» 読解文
————————
弘益大学の准教授職を解かれた状態で、監督・保護関係にある者に対する姦淫容疑を争う

法廷で異例の弁論方式を予告…陪審員の判断の行方は
教え子に性的暴行を加えたとして起訴されたミュージカル俳優のナム・ギョンジュが、11月に「国民参与裁判」の被告人席に立つ。裁判所が被告、被害者双方の防御権と供述権を幅広く保障し、専攻を生かした「ミュージカル形式の弁論」まで認める意向を示したことで、法曹界内外の関心を集めている。
ソウル中央地裁刑事合議29部(オム・ギピョ部長判事)は26日、ナム氏の「監督・保護関係にある者に対する姦淫」容疑事件の初公判準備期日において、11月27日と30日の2日間にわたり国民参与裁判を実施することを決めた。師弟間の保護・監督関係の有無を陪審員に直接問うべきだとするナム氏側の強い要請を受け入れた結果である。
————————
» 提示情報
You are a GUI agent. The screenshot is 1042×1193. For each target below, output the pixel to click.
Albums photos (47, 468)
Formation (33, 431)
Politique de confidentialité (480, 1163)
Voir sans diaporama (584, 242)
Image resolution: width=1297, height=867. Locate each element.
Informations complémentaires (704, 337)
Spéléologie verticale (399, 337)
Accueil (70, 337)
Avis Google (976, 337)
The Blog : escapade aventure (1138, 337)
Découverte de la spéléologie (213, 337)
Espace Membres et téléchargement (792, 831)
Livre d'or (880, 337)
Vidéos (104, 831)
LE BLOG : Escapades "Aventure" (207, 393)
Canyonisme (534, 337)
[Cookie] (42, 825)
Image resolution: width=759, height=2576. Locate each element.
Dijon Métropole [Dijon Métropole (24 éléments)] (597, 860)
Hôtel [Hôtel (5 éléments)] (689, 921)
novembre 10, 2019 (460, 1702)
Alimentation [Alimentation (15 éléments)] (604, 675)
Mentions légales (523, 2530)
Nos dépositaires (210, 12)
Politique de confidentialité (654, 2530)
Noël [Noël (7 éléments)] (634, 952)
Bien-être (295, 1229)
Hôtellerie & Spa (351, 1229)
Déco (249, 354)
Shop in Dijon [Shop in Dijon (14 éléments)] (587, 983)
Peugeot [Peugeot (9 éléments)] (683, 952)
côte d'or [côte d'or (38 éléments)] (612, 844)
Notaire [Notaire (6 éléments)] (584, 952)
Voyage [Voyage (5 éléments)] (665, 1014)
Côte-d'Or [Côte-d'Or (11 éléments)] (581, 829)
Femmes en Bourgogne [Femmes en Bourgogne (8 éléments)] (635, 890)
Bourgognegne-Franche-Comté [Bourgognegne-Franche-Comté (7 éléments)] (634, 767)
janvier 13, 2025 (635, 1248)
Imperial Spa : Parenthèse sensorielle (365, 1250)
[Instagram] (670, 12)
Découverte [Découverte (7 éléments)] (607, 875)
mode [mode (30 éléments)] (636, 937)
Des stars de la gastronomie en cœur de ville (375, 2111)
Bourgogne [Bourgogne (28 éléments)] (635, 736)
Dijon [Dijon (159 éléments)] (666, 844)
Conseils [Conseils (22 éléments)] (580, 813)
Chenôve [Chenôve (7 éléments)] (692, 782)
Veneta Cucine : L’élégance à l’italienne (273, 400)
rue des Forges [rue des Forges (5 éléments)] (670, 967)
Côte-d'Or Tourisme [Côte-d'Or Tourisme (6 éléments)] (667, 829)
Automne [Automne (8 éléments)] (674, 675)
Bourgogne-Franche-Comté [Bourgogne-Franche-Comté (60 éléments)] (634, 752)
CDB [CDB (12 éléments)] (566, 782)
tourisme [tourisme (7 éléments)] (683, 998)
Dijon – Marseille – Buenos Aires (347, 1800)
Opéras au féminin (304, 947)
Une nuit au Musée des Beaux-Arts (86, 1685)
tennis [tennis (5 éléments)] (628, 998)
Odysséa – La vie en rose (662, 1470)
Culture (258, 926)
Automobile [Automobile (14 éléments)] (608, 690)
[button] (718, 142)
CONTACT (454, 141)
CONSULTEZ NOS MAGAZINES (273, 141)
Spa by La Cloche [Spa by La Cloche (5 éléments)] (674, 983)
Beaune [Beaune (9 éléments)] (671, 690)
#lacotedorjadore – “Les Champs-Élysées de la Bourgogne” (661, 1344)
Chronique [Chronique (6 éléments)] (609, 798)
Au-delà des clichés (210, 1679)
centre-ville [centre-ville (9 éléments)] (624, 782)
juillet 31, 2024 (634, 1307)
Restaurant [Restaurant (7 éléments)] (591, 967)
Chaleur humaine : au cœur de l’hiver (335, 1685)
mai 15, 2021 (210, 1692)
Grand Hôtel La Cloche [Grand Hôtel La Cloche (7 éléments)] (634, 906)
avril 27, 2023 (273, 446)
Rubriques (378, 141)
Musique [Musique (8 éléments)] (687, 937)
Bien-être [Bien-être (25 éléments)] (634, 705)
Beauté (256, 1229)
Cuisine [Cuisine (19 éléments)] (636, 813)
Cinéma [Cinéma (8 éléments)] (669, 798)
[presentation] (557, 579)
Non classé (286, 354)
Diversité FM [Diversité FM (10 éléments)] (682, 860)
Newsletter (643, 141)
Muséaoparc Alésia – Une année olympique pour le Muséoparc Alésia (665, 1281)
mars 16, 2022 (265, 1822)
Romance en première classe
————————
» 作業項目 1
ナム・ギョンジュの裁判の記事で「」に囲まれた語句をすべて、登場順に挙げてください。
» 作業項目 2
ナム・ギョンジュの裁判の記事にある「師弟間の保護・監督関係の有無を陪審員に直接問うべきだとするナム氏側の強い要請を受け入れた結果である。」という文を英語に訳してください。
» 作業項目 3
ナム・ギョンジュの裁判の記事を、最後の文の後から書き進めてください。

» 解答 1
「国民参与裁判」
「ミュージカル形式の弁論」
「監督・保護関係にある者に対する姦淫」

» 解答 2
This was the result of the court accepting a strong request from Nam's side that the jurors should be asked directly whether a relationship of protection and supervision existed between teacher and student.

» 解答 3
被害者側の弁護士は、性暴力事件の特性上、被害者保護が脆弱になりやすいと指摘し、国民参与裁判の実施に難色を示した。一方、裁判所は制度が抱える構造的な限界を指摘しつつも、被告の人生を左右する重大な決定である点を考慮し、弁護人の反対意見を退けた。
今回の裁判で最大の焦点となるのは、陪審員を説得するための型破りな弁論方式だ。裁判所は、相手に対する侮辱や脅迫が入り込まない範囲で、多角的な弁論を認める方針である。極端な例として、法廷で専攻を生かし、ミュージカル形式で供述することさえ、被告と被害者の双方に認める余地を残した。陪審員の評決に法的拘束力はないが、裁判所の判断に影響を及ぼす「勧告的効力」がある。
本格的な公判初日の11月27日には、人定質問を皮切りに、冒頭陳述、書証調べ、5人の証人に対する尋問が速やかに進められる。続く30日には、被害者の証人尋問と被告人質問、検察側の求刑を経て、最終判決が言い渡される見通しだ。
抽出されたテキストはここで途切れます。